第34話 ヤクソク
「ということで、判定はBでした」
「やった~!」
明らかにテンションを上げて、両手を天に向かって突き上げる明里さん。どうしてそんなに喜んでいるのか、理由は明確だけど、
「どうしてそんなに喜んでるんですか?」
と少し意地悪して落ち着いた声で訊いた。
「先生、私との約束。忘れちゃったんですか?」
すると、明里さんの淋しそうな、切なそうな声と表情が返ってくる。見事なカウンターアタックをすかすように
「約束?」
とおどけて笑いながら疑問符を浮かべると、
「もう! 覚えてるくせに!」
明里さんはぷくっと頬を膨らませて、顔をグッとこちらに近づけてきた。
「分かってますよ。ご褒美ですよね? 何がいいですか?」
すぐそこにある可愛い顔を目の前に、この高鳴る心臓をなんとか静めて落ち着いた声で訊く。すると明里さんは
「先生とデートがしたいです!」
悪びれた様子もなく、純粋な目ではっきりとそう言った。
「デート?」
「はい」
「どこに?」
「う~ん。そこまでは考えてなかったな……」
「遠くとか、泊まり込みとかはご両親が心配するからなしだよ?」
「それじゃあ、日光とかどうですか?」
表情を和らげて、甘えたトーンで聞いてくる。
「日光ですか。まぁ、いいでしょう。今週の土曜日にでも行きましょう」
「やった~! 東照宮!」
「東照宮行きたいの?」
「はい! 見てみたかったんですよね、三猿」
「そっか。じゃあ、ちゃんと準備しておいてくださいね? 当日はレンタカーを借りて迎えに来ますから」
「はい!」
土曜日の予定を決めて、この日の授業は軽めで終わらせて僕は家に帰った。
「ただいまぁ」
また言ってしまった……。やはり、癖というのはそう簡単には消えてくれないみたいだ。廊下を歩いてリビングの扉を開ける。一人で暮らすにはあまりに広すぎる部屋を見回してソファーに座る。
「なんか、モヤモヤするなぁ……」
ソファーの上に寝転がって天井を見ながら呟く。
彼女がこの部屋から去ったあの日から、この感覚が消えてくれない。ずっしりとこころに乗っかっているような。でも、フワフワとこころの真ん中に浮いているような。そんな感覚。虚無感とも違う、不思議な感情。なんか自分が分からなくなってきてスマホを開き、明里の柔らかい笑顔を見る。
「かわいいな……」
作ったような言葉が、すぐに部屋のどこかに消えて行く。
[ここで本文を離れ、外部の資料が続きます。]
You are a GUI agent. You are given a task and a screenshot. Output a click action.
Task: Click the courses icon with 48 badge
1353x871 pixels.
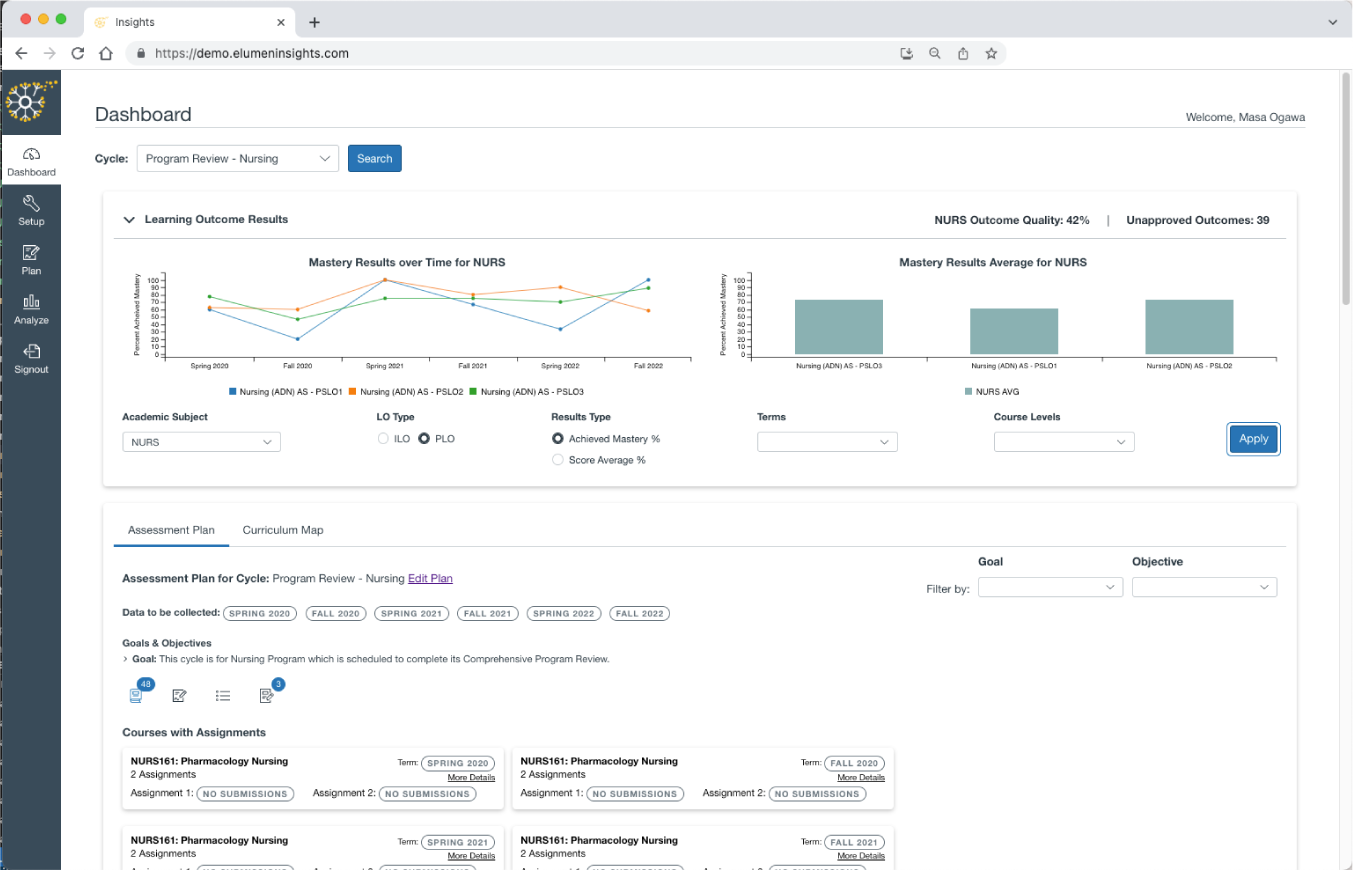(x=135, y=695)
日を跨ぐごとに大きくなっていく、この妙な感覚。明里と二人っきりでいる、あの時間ですらこの感覚を消すことは出来ない。
「やっぱり僕……」
良くない考えが頭に過り、口からあふれ出しそうになって慌てて首をブンブンと横に振る。
「ありえない! 僕は。ボクは絶対に明里が好きだ!」
変な考えを塗り替えるように大きな声でそう言って、夕飯の支度を始めた。